▶ **Objectif énoncé**:
D'après l'extrait, qu'est-ce qui embellit un homme aux yeux du beau sexe ?

▶ **Extrait**:

- - - -

La sensibilité chez la femme ne va pas d’ordinaire sans la mesure et la réflexion.

« La femme a d’aussi vives émotions que l’homme, mais elle est plus préoccupée de la bienséance ; l’homme réfléchit moins. La femme a un goût très fin dans le choix de ce qui peut agir sur les impressions de l’homme ; l’homme n’en a qu’un sentiment grossier. Aussi l’homme plaît-il surtout lorsqu’il y songe le moins. La femme, au contraire, juge sûrement de ce qui est fait pour agir sur notre sexe. Aux yeux du beau sexe, une violente passion embellit un homme ; une passion tendre et calme plaît seule chez la femme. Il n’est pas bien que la femme fasse à l’homme les premières avances : elle doit attendre ses déclarations. L’homme, qui a la force, doit nécessairement se soumettre à celle qui n’a que la séduction, et la femme doit avoir conscience de l’empire de ses charmes ; autrement, il n’y aurait plus d’égalité entre les sexes : l’un serait l’esclave de l’autre[1]. »

Que l’on rapproche ces réflexions des pages charmantes des Considérations sur la beauté féminine, sur les impressions différentes qu’elle produit suivant la diversité des individus.

Quoi de plus délicat que l’analyse de la beauté morale, qui s’ajoute aux agréments physiques ! « On voit souvent des figures qui, au premier abord, ne font pas un grand effet, parce qu’elles ne sont pas décidément jolies, mais qui, dès qu’elles ont commencé à plaire, grâce à une plus intime connaissance, semblent captiver bien davantage et s’embellir continuellement, tandis qu’au contraire une jolie figure, qui se fait remarquer tout d’un coup, est vue dans la suite avec plus de froideur. Cela vient sans doute de ce que les attraits moraux, dès qu’ils sont visibles, enchaînent davantage ; et, comme il faut aux sentiments moraux une occasion pour se produire et se montrer, chaque découverte d’un nouveau charme de ce genre nous en fait soupçonner bien d’autres encore, tandis que les agréments qui ne se cachent point, lorsqu’ils ont une fois produit tout leur effet, ne peuvent plus dans la suite empêcher la curiosité amoureuse de se refroidir et de se changer insensiblement en indifférence[2]. »

La différence des sexes est finement saisie et marquée dans le même ouvrage.

« Une femme ne s’inquiète guère de ne pas posséder certaines

  1. Fragments, 611, 629, et passim.
  2. Considération sur le beau, etc., trad. Barni, p. 290.

- - - -

▶ **Données fournies**:
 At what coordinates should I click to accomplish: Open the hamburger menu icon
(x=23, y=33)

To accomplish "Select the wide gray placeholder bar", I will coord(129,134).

- - - -

▶ **Résultat obtenu**:
Une violente passion.